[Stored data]
• • • • •
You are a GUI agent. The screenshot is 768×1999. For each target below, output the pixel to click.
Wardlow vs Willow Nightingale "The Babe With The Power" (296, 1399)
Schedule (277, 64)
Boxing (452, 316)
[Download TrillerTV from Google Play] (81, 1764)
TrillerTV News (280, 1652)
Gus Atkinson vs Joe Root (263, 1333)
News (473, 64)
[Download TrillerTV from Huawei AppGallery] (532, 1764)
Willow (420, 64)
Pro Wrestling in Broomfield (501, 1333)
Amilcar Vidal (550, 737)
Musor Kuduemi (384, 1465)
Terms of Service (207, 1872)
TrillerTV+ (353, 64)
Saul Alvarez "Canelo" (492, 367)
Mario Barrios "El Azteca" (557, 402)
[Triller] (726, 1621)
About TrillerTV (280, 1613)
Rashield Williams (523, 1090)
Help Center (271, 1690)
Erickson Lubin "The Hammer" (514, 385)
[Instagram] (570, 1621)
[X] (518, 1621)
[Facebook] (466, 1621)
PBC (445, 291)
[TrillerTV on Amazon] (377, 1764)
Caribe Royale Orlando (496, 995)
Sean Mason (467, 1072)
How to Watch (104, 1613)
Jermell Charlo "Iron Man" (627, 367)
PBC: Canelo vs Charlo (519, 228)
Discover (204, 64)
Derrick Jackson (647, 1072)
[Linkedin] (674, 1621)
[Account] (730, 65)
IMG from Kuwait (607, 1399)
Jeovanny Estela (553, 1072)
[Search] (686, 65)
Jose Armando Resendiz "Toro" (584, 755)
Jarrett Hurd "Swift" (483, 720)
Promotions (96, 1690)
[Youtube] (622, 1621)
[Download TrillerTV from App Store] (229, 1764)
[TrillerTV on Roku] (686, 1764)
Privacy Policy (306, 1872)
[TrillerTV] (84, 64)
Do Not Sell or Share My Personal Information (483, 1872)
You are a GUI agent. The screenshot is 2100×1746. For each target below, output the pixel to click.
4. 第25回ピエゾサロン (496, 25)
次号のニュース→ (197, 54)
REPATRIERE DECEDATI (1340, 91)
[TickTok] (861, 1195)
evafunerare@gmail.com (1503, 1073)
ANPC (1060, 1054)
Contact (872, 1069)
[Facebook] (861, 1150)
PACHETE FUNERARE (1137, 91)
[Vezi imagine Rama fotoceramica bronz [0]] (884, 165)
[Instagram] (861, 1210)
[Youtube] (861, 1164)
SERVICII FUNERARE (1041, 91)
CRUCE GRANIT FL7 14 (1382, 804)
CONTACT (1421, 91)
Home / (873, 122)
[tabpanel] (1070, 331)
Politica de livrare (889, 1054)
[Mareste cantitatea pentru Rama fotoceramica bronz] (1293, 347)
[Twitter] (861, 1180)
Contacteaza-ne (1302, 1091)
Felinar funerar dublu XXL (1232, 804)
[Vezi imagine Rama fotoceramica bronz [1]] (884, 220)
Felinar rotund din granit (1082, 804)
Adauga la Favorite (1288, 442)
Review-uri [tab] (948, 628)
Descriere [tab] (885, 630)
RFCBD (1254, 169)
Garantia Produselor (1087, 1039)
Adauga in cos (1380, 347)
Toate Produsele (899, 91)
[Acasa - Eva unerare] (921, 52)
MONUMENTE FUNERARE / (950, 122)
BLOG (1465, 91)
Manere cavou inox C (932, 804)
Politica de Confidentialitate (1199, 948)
• • • • •
WHAT THE TASK REQUIRES.
Every line that holds the word "Felinar" should be copied from the records.

SOLUTION FOR THIS PROBLEM.
Felinar funerar dublu XXL (1232, 804)
Felinar rotund din granit (1082, 804)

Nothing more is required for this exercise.